Hello, I am working on developing an interpreted programming language for a capstone project and have hit a snag dealing with two classes. In the interpreter, the classes represent a scope containing a procedure pointer and the procedure pointing back to the scope containing it. The former to allow the call_procedure ( keytype N )
function to look up procedures and to avoid name conflicts (storing procedure pointers in the scope structure as opposed to a long std::map<keytype, procedure>
means multiple procedures can have the same name). The latter allows the procedure to access variables stored in a the scope in which it operates. keytype
is a template argument taken by the scope class, which determines what kind of value everything is mapped to; it is presently a std::vector<char>
.
As it is, this creates an infinite recursion of types in theory, but in practice just causes the compiler to spit an error at me.
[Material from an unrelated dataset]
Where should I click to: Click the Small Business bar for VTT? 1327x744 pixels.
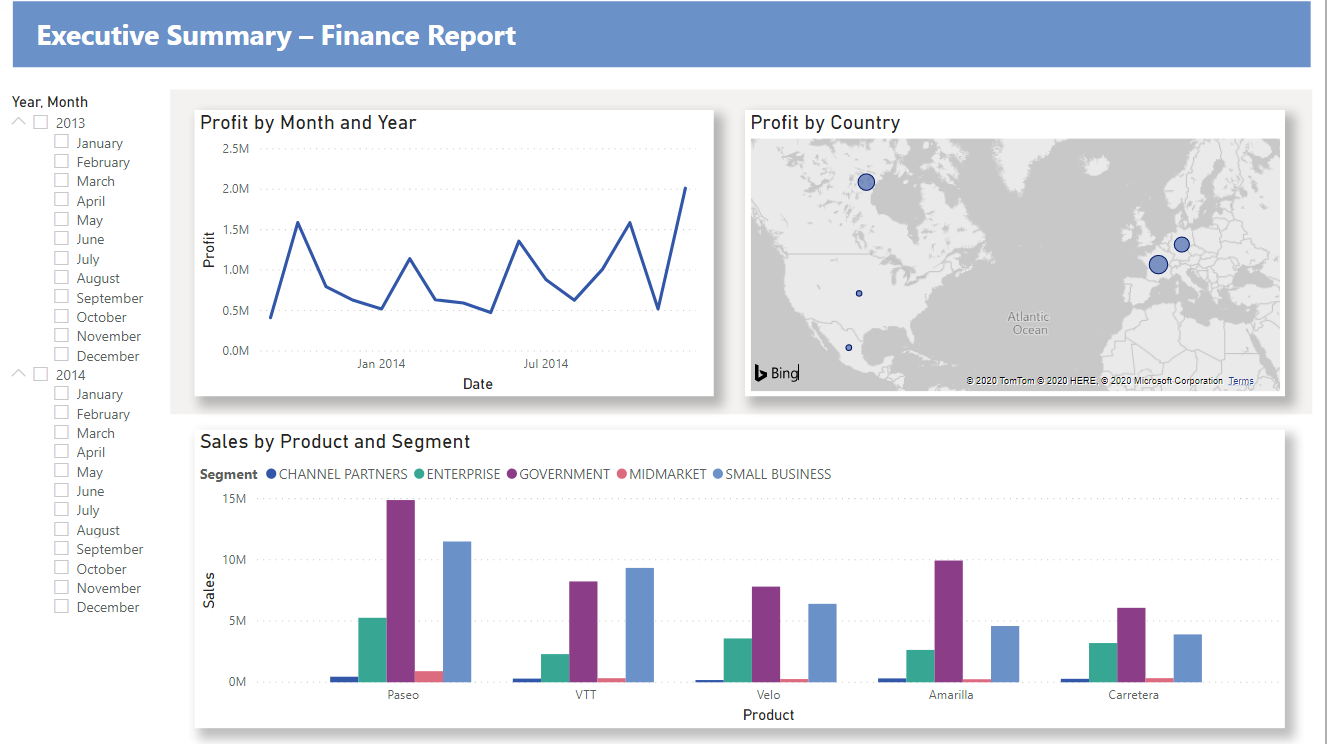pyautogui.click(x=639, y=624)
The following testbed code demonstrates the behaviors I would like to have:
class a
{
public:
// links to an object of class B
void link (b * other, bool check)
{
test = other;
if ( !check ) { test -> link (this, 1); }
}
// example function
void say () { std::cout << "I am an A."; }
// example message-passing function
void say_other () { test -> say(); }
private:
b * test;
};
// acts just like class A, but with different pointers
class b
{
public:
void link (a * other, bool check)
{
test = other;
test -> link (this, 1);
}
void say () { std::cout << "I am a B."; }
void say_other () { test -> say(); }
private:
a * test;
};
int main ()
{
// create one of each object
a alpha;
b beta;
// give beta to a reference to alpha
beta.link(&alpha, 0);
// test functions from beta side
beta.say();
std::cout << std::endl;
beta.say_other();
std::cout << std::endl << std::endl;
// test functions from alpha side
alpha.say();
std::cout << std::endl;
alpha.say_other();
}
I am completely aware that the above code does not work; is there some way for me to have two separately-declared and otherwise independent classes contain pointers to each other?
(If I left out any explanation or if more code is needed, I can dredge through my scope and procedure source, but this is really more general than that specific application.)